Stanley Kubrick’s outrageously funny treatment of the subject of nuclear war has gone down in cinematic history as one of the greatest war films of all time. A fantastic satirical interpretation of Cold War paranoia, Dr. Strangelove painted a compelling portrait of the military-industrial complex, which sinisterly sells fear to people and then supplies them with an illusory sense of apocalyptic security.
I started work on the screenplay with every intention of making the film a serious treatment of the problem of accidental nuclear war,” Kubrick said. “As I kept trying to imagine the way in which things would really happen, ideas kept coming to me which I would discard because they were so ludicrous. I kept saying to myself: ‘I can’t do this. People will laugh.’ But after a month or so I began to realise that all the things I was throwing out were the things which were most truthful.”
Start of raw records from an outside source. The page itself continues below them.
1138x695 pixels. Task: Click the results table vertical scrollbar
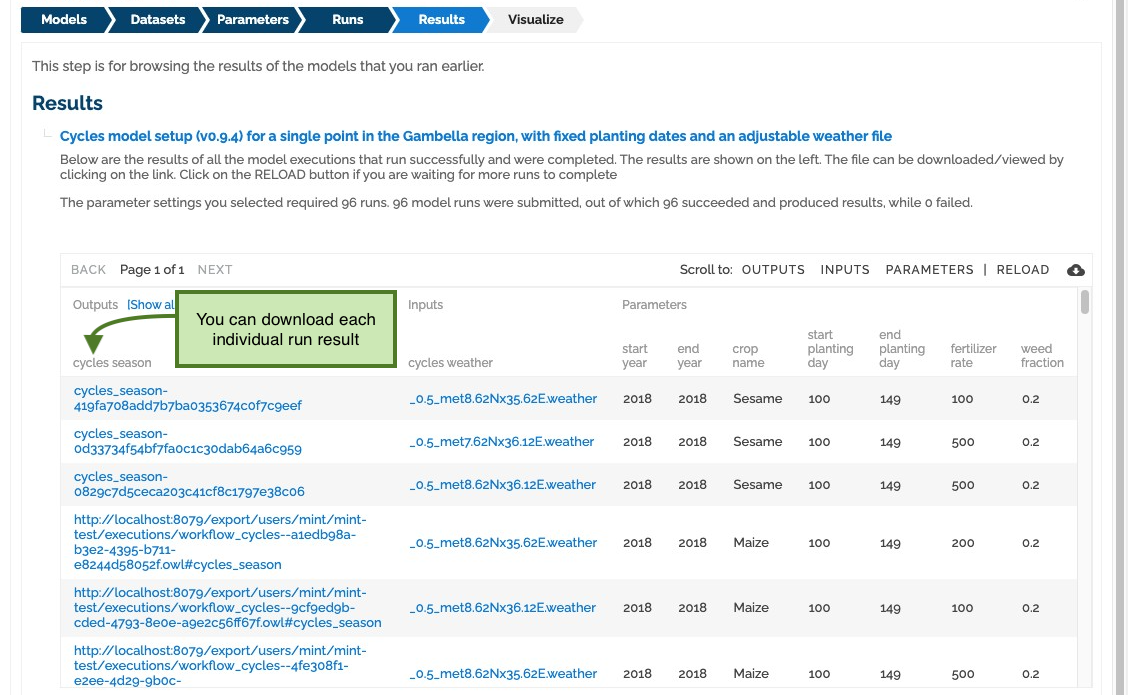click(1084, 302)
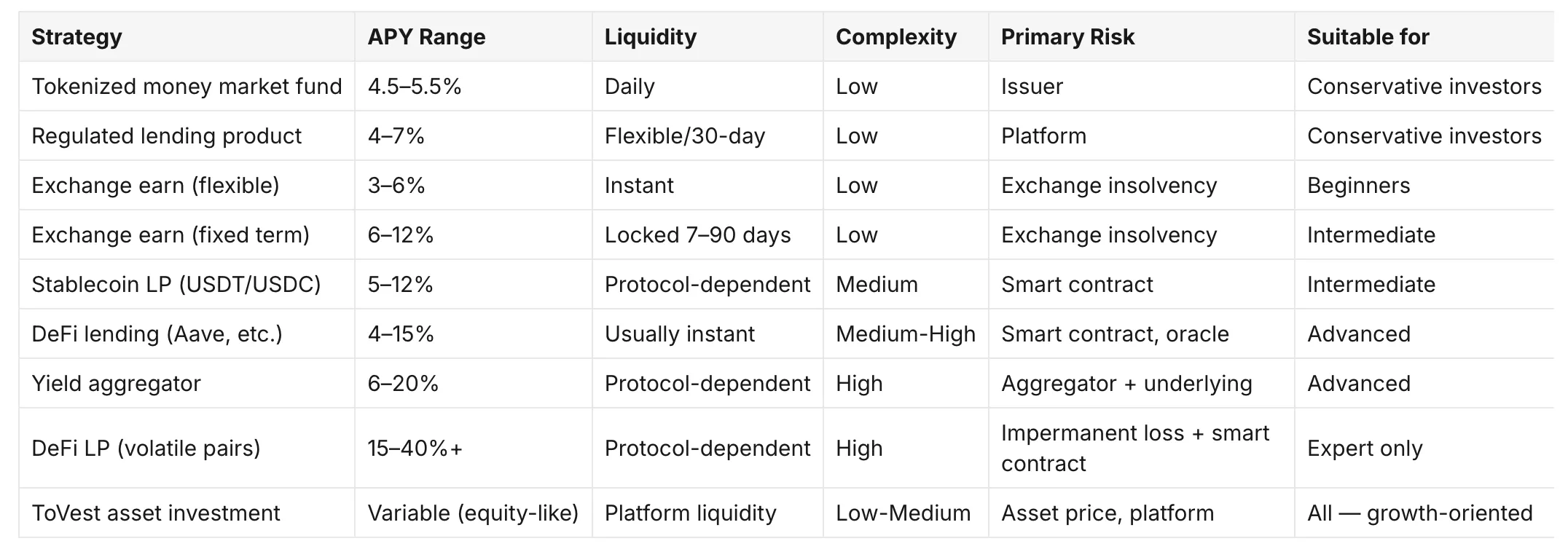
Task: Select the Primary Risk header cell
Action: click(x=1142, y=36)
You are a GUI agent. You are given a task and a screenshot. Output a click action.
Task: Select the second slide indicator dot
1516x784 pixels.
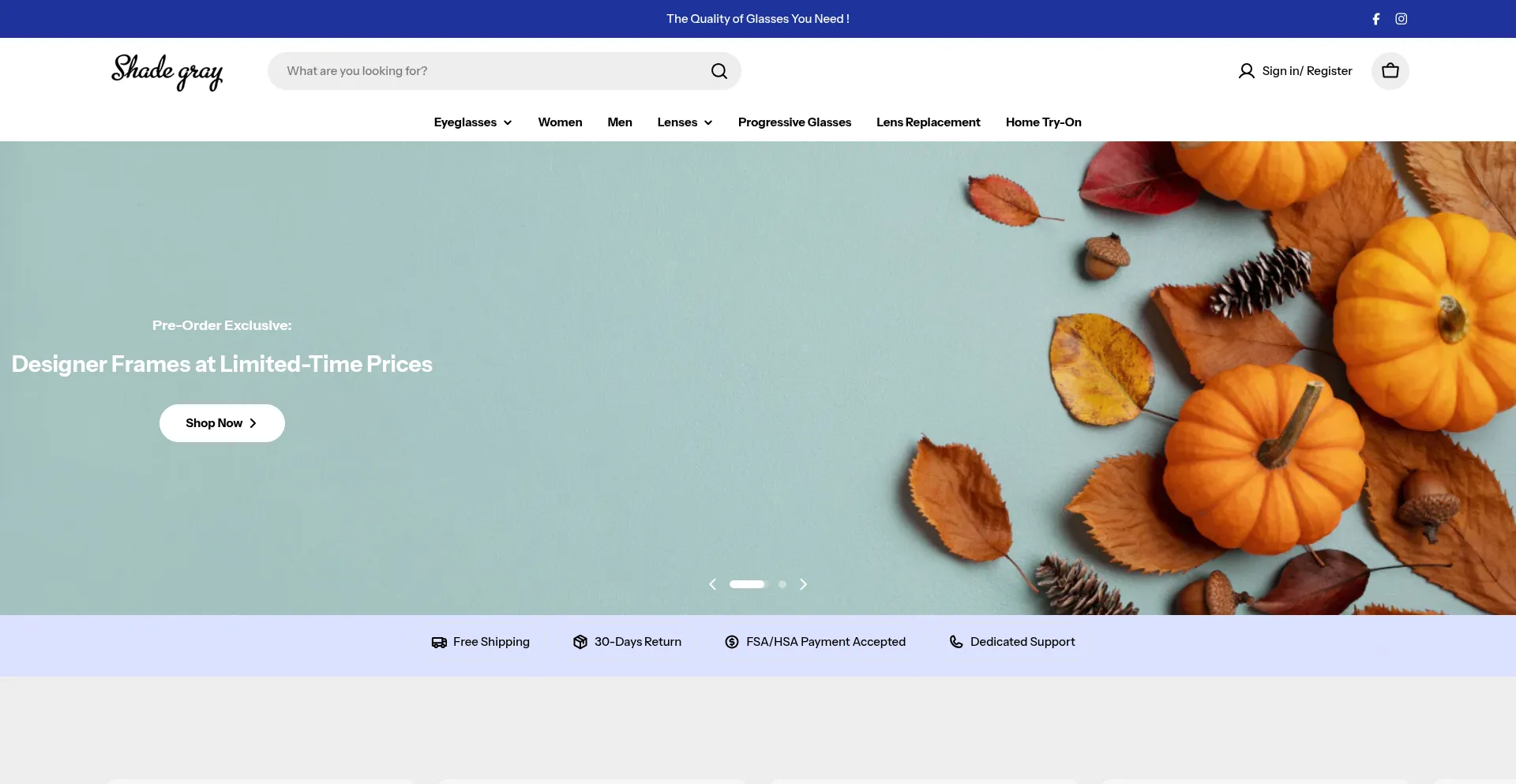782,584
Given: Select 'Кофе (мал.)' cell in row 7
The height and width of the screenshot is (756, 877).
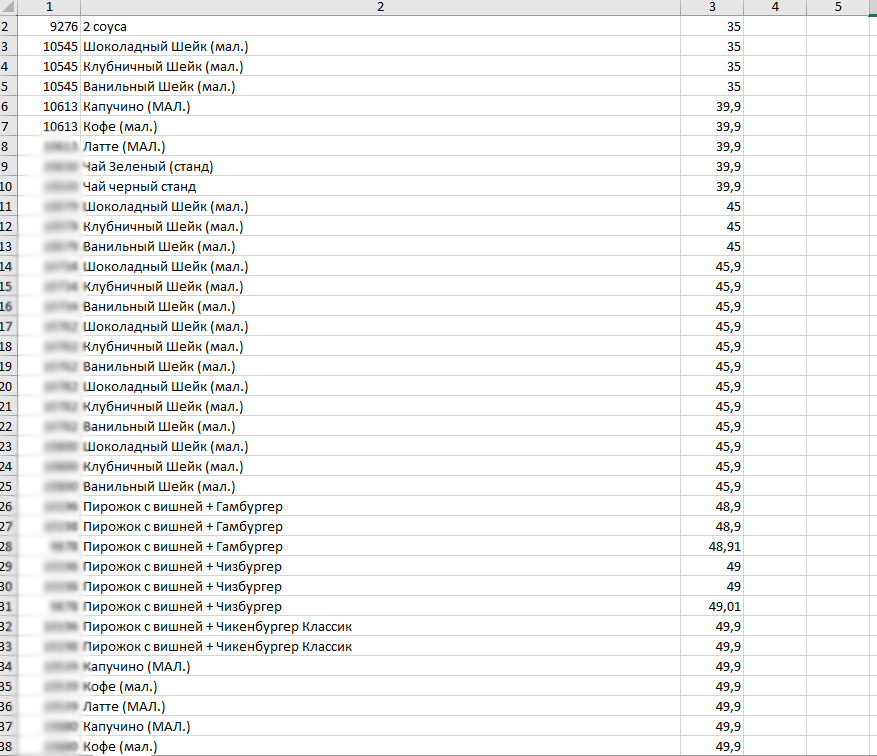Looking at the screenshot, I should (x=380, y=126).
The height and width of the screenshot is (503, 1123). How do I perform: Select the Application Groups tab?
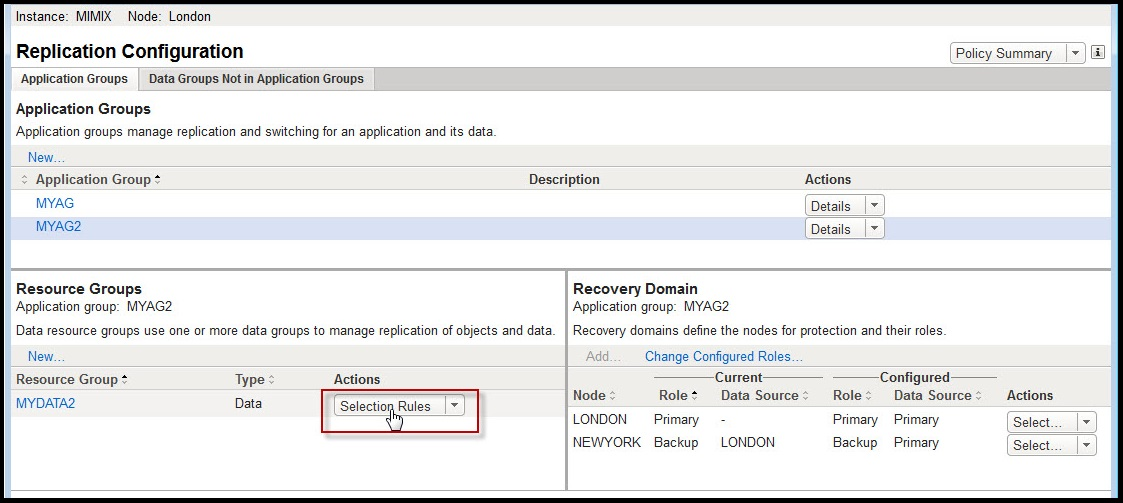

Kubrick’s artistic vision remains unparalleled to this day, and a major part of that legacy can be attributed to the impeccable set designs used in his films. Dr. Strangelove is certainly no exception since its iconic war room is still remembered as a pioneering example of effective mise en scène. The war room provides the physical as well as the psychological framework for the film’s investigations, acting as a space within which the manifestation of paranoia took place.
The war room’s design is so influential that real organisations have tried to copy the film’s vision, not realising that Kubrick was actually making fun of such an ominous spectacle. One notable example of this phenomenon is the FIFA boardroom which famously modelled itself after the war room from Dr. Strangelove. It seems appropriate in retrospect since the football organisation is also a collective of some of the most corrupt people in the world.
Sir Ken Adam, the designer of the war room, was one of the most respected artists in his field. Known for his work on gems like Dr. No and Chitty Chitty Bang Bang, Adams revealed that the war room came straight from his own imagination. In an interview with QZ, he famously said: “The vision of the war room was something that I purely invented because I didn’t have any real reference.”
His creation was so real and iconic that some of the top administrators in the country fervently believed that they had seen it somewhere or the other. One such person was none other than US President Ronald Reagan who actually thought that the war room was real. Adams said: “When Ronald Reagan became president of the United States he asked the chief of staff to show him the war room of Dr. Strangelove… He believed it was in the Pentagon.”